[Stored items from a collection]

------------------------------------------------------------

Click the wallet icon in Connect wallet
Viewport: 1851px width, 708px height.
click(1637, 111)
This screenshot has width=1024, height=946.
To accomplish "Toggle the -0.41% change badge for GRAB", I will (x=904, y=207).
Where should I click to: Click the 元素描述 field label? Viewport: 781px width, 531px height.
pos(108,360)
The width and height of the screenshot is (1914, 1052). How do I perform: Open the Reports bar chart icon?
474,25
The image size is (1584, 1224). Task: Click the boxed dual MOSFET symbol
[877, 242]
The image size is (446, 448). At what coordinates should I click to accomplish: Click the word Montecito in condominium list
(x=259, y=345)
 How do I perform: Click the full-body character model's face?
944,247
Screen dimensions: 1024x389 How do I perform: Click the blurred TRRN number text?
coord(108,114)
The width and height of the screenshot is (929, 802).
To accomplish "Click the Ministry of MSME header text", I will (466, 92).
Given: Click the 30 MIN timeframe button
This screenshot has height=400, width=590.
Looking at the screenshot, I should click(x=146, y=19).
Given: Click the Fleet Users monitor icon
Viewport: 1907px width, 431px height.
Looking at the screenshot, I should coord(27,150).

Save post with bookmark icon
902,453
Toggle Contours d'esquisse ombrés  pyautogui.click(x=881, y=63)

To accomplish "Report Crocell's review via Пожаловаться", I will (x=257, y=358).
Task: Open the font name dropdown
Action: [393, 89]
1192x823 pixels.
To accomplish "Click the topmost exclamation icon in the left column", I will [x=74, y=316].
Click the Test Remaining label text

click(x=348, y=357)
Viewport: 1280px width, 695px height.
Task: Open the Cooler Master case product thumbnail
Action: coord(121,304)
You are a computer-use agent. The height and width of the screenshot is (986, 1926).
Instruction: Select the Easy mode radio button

------------------------------------------------------------

== Work order ==
Please return exactly the lines from the one containing "Viewport: 1907px width, 431px height." through the end of the entries above, adding no other line.

== Output for this task ==
Viewport: 1907px width, 431px height.
Looking at the screenshot, I should coord(27,150).

Save post with bookmark icon
902,453
Toggle Contours d'esquisse ombrés  pyautogui.click(x=881, y=63)

To accomplish "Report Crocell's review via Пожаловаться", I will (x=257, y=358).
Task: Open the font name dropdown
Action: [393, 89]
1192x823 pixels.
To accomplish "Click the topmost exclamation icon in the left column", I will [x=74, y=316].
Click the Test Remaining label text

click(x=348, y=357)
Viewport: 1280px width, 695px height.
Task: Open the Cooler Master case product thumbnail
Action: coord(121,304)
You are a computer-use agent. The height and width of the screenshot is (986, 1926).
Instruction: Select the Easy mode radio button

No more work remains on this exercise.